Post Danmark, part of the PostNord Group, said it has opened more than 225 new post offices over the past six years to boost customer access, 150 of which opened in 2014.
Customers can pick up packages, ship items, send letters and buy stamps at the new post offices, which are mainly located within partner grocery stores, fuel stations, bookshops and news stands.
The retail locations offer longer opening hours that match the expectations of an increasingly web-savvy customer base, the company said.
Henning Christiansen, head of PostNord Denmark, said: “In recent Danish postal history, we have never been as accessible as we are now, with our finely-meshed network of distribution hours, and the long opening hours, which we can provide in cooperation with our post office partners.”
Post Danmark said that by the end of 2015, it expects to have 1,525 collection points for parcels across Denmark, including the company’s 475 parcel locker terminals.
The 1,000th post office is located in the Kvickly supermarket on Frederiksberg’s Falconer Avenue (Falkoner Allé).
Christensen said: “Since e-commerce is largely driven by convenience, we are constantly working to offer solutions to our customers that make it easy to shop online. We’ve just started delivering parcels on Saturday, and we will continue to open new post offices to make it easy for customers to retrieve package themselves.”

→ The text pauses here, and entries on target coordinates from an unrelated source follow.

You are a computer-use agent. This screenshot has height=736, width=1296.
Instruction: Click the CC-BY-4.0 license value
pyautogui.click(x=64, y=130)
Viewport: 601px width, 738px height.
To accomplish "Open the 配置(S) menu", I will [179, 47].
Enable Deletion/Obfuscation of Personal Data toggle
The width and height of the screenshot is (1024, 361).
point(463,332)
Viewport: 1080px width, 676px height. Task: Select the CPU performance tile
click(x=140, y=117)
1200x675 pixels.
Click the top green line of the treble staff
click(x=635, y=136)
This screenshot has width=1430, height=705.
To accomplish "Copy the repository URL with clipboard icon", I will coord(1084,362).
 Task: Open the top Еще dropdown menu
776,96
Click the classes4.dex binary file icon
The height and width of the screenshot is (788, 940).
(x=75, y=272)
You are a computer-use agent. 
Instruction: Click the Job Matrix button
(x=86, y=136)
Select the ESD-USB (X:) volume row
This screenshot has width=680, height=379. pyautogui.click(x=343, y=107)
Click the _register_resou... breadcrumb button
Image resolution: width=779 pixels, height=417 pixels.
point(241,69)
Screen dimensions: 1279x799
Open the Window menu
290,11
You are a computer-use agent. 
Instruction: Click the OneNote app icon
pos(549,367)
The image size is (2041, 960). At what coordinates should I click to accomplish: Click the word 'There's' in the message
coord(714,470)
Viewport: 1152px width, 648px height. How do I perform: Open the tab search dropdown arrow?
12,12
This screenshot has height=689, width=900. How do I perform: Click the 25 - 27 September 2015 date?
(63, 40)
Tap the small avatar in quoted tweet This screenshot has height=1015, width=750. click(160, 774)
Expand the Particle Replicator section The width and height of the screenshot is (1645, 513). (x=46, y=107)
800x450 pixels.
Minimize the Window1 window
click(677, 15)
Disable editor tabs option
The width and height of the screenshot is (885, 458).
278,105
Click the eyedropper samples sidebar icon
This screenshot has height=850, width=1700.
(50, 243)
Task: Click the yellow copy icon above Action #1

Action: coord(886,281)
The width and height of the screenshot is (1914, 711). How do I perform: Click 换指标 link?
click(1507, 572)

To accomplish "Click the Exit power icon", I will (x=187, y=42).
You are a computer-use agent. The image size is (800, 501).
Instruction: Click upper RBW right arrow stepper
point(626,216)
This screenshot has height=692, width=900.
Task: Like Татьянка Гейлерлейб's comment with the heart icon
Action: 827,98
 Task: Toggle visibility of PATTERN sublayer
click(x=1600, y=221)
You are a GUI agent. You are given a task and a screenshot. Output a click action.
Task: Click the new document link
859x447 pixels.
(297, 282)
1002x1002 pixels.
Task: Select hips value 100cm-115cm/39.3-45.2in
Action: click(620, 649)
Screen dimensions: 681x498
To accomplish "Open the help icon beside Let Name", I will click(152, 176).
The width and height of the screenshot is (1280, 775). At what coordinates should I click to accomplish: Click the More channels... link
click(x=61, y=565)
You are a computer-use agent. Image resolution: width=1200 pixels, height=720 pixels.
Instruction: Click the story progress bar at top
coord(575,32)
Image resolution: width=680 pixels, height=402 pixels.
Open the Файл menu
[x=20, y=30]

Post Danmark currently delivers more than 40m parcels a year in Denmark.
The company, which is 40% owned by the Danish State and 60% by the Swedish State as part of PostNord, is battling for a highly competitive Danish parcel market against rivals including DHL, GLS and UPS, while also facing a steep decline in its letters volumes — a 12% year-on-year volume decline in 2014 — as Danes turn in large numbers to the Internet for their communications.